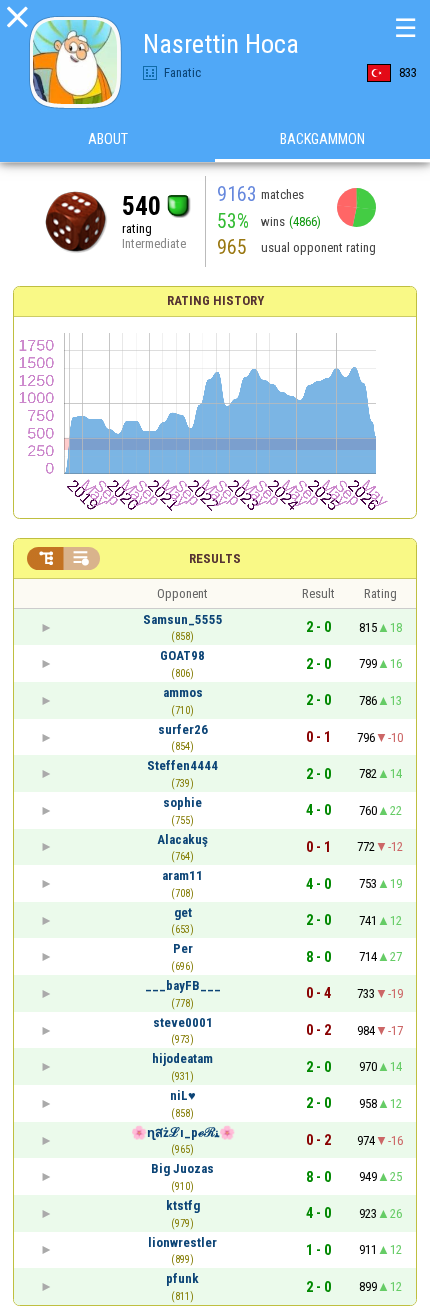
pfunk (182, 1278)
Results (215, 558)
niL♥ (183, 1095)
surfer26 (183, 729)
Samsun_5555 (183, 619)
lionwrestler (182, 1242)
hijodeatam (182, 1058)
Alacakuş (182, 839)
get (183, 912)
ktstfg (183, 1205)
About (108, 139)
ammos (183, 692)
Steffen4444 (182, 765)
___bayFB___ (183, 985)
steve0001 (183, 1022)
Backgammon (322, 139)
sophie (182, 802)
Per (183, 948)
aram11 (182, 875)
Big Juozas (182, 1168)
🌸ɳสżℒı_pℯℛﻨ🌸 (183, 1132)
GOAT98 (182, 655)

WHAT TO WORK ON - Return exactly the lines from the one containing "get (183, 912)" to the last line of the data, and nothing more.

RESPONSE FOR THIS EXERCISE -
get (183, 912)
ktstfg (183, 1205)
About (108, 139)
ammos (183, 692)
Steffen4444 (182, 765)
___bayFB___ (183, 985)
steve0001 (183, 1022)
Backgammon (322, 139)
sophie (182, 802)
Per (183, 948)
aram11 (182, 875)
Big Juozas (182, 1168)
🌸ɳสżℒı_pℯℛﻨ🌸 (183, 1132)
GOAT98 (182, 655)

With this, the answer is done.